Substantively, it does not appear that the new rule will require additional information beyond the current requirements, so there will likely be no need to alter or supplement any current pending applications under the new rules.
New Decision Timeline
The draft rule would require a decision by the BIA within 120 days of assembling a complete application package. This is the big enchilada prompting a lot of anticipation in Indian Country, since “complete application packages” have all-too-frequently lingered for years without decision. However, we should clarify two important caveats.
First, there are no defined mandatory timelines required for interim steps such as completion of the National Environmental Policy Act (NEPA) process, removal of unacceptable encumbrances, completion of a Carcieri analysis (where required), or completion of title and land description reviews.
Second, we would note that a two-part determination—which applies to many of the more recent applications that involve gaming—can be a very subjective process fraught with uncertainty that, at the end of the day, is subject to a governor’s veto.
Implications
In summary, while the revised rules are highly welcomed by tribal authorities, expectations related to new gaming developments should be tempered.
While the new rules could lead to an uptick in fee-to-trust for general economic development, they are unlikely to cause a dramatic increase in the viability of new gaming-related off-reservation trust acquisitions. The new FTT rules in no way alter or streamline the process for determining whether a newly acquired trust property may be eligible for gaming under IGRA (codified at 25 CFR Part 292).
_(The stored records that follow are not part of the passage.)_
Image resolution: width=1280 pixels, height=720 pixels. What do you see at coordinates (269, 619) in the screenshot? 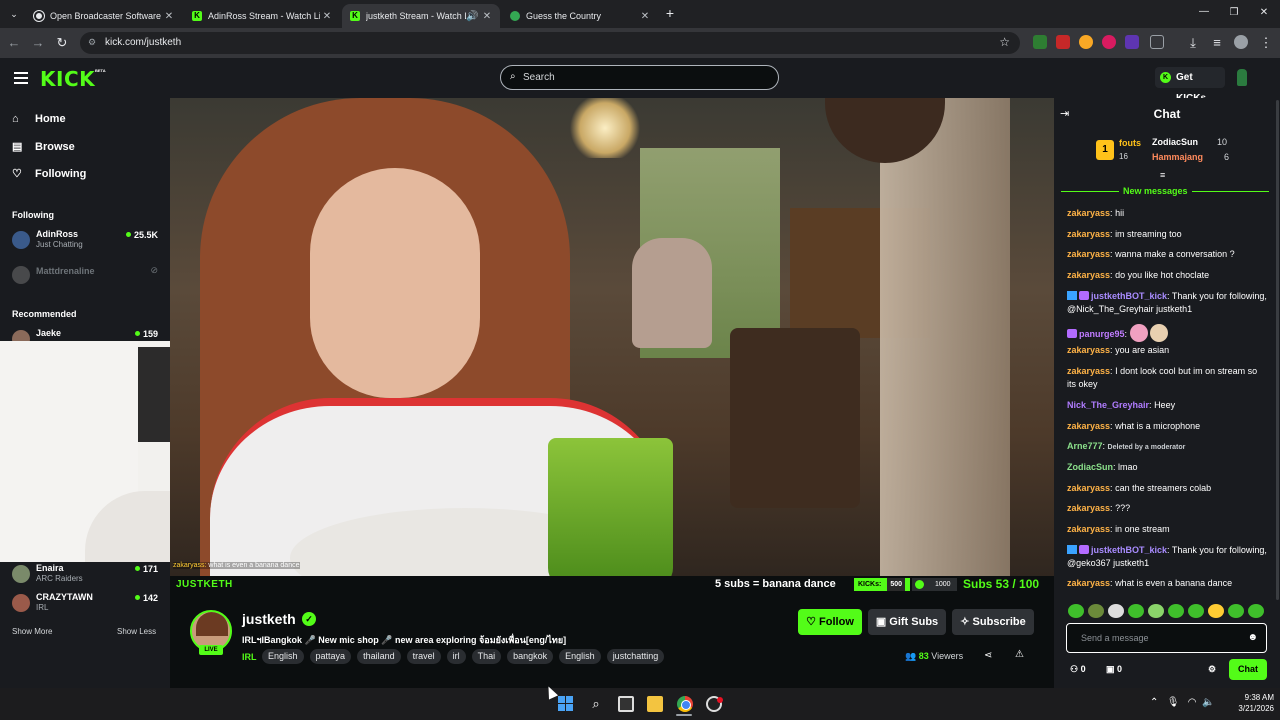
I see `channel-name: justketh` at bounding box center [269, 619].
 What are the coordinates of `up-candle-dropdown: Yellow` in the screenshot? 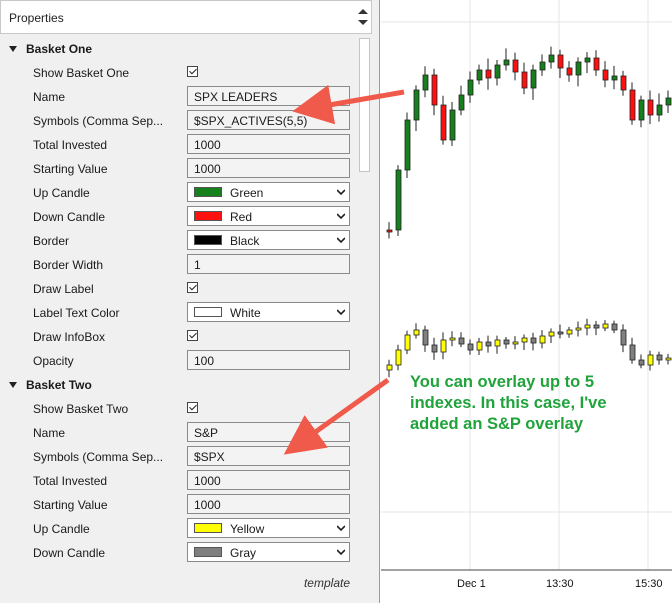 It's located at (268, 528).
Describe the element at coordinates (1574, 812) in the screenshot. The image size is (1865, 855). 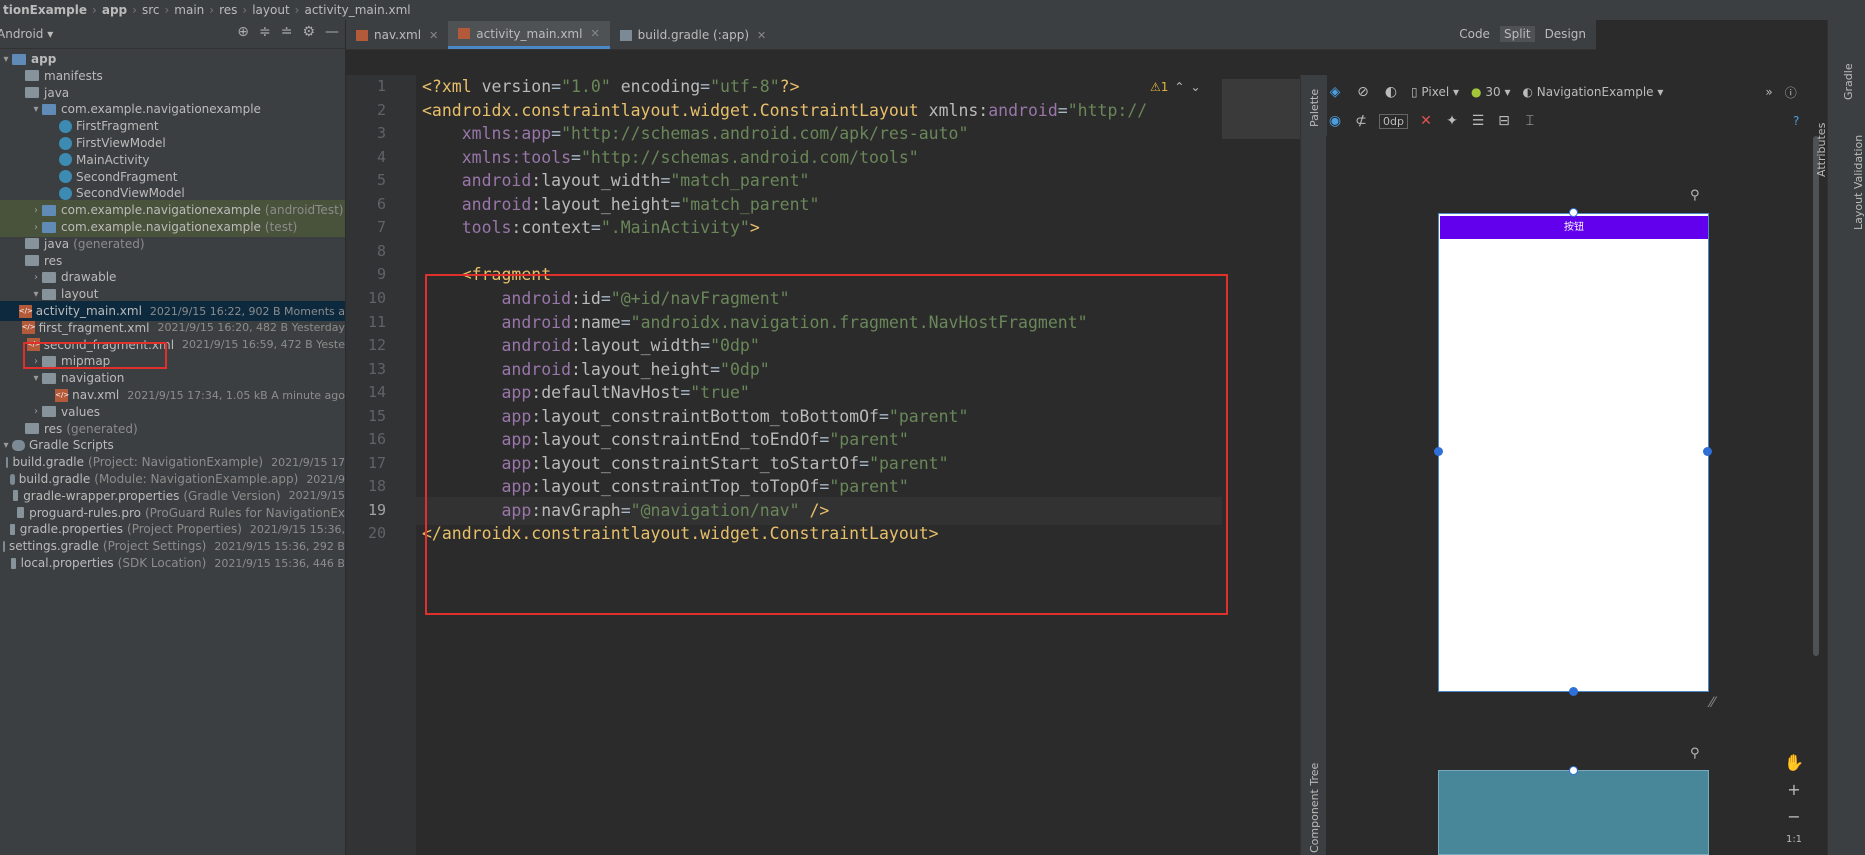
I see `blueprint-preview` at that location.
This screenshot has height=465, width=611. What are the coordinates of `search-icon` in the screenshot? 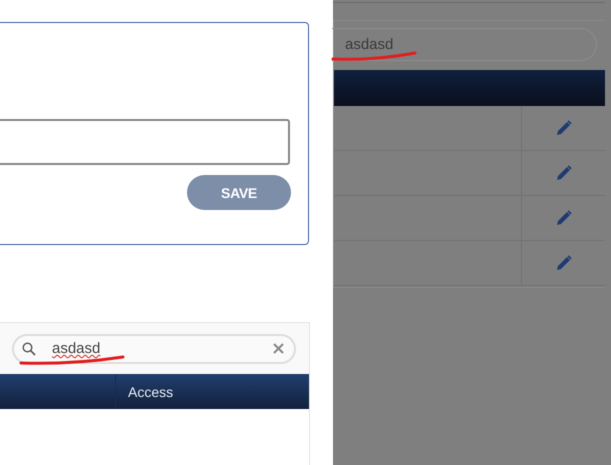 It's located at (29, 349).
That said, the new rules could have a measurable impact on timelines for complex initial-reservation or off-reservation FTT applications that currently have the potential to be delayed due to consideration of the “need” for the acquisition and/or the distance from the applicant tribe’s reservation/tribal headquarters.
A Word on Compact Rules
The parallel effort regarding Class III gaming compacts (codified at 25 CFR Part 293) involves issues that are more complicated and fraught. Since the existing 293 regulations address procedural matters only, Interior is seeking to codify substantive regulations (which currently exist in the form of decision letters and interpretation of case law) to “provide certainty and clarity on how the secretary will review certain provisions in a compact.”
While we don’t have the opportunity to detail the proposed draft 293 regulations in this article, we would note that commercial gaming interests have raised concerns during the public comment period, and there were also differing opinions among tribal leaders during the initial consultation.
A particularly thorny issue involves iGaming, which current rules do not address. The “overwhelming majority” of tribal leaders who submitted comments agreed that the regulations should “include provisions that facilitate statewide remote wagering or internet gaming,” although some were opposed for various legal and strategic reasons. The draft 293 regulations do include new language that clarifies iGaming may be an allowable provision in new or amended state compact agreements if certain criteria are met; however, the final rules may be modified pending Interior consideration of public comments.
We’ll be tracking how this extremely complex and contentious issue ultimately is resolved.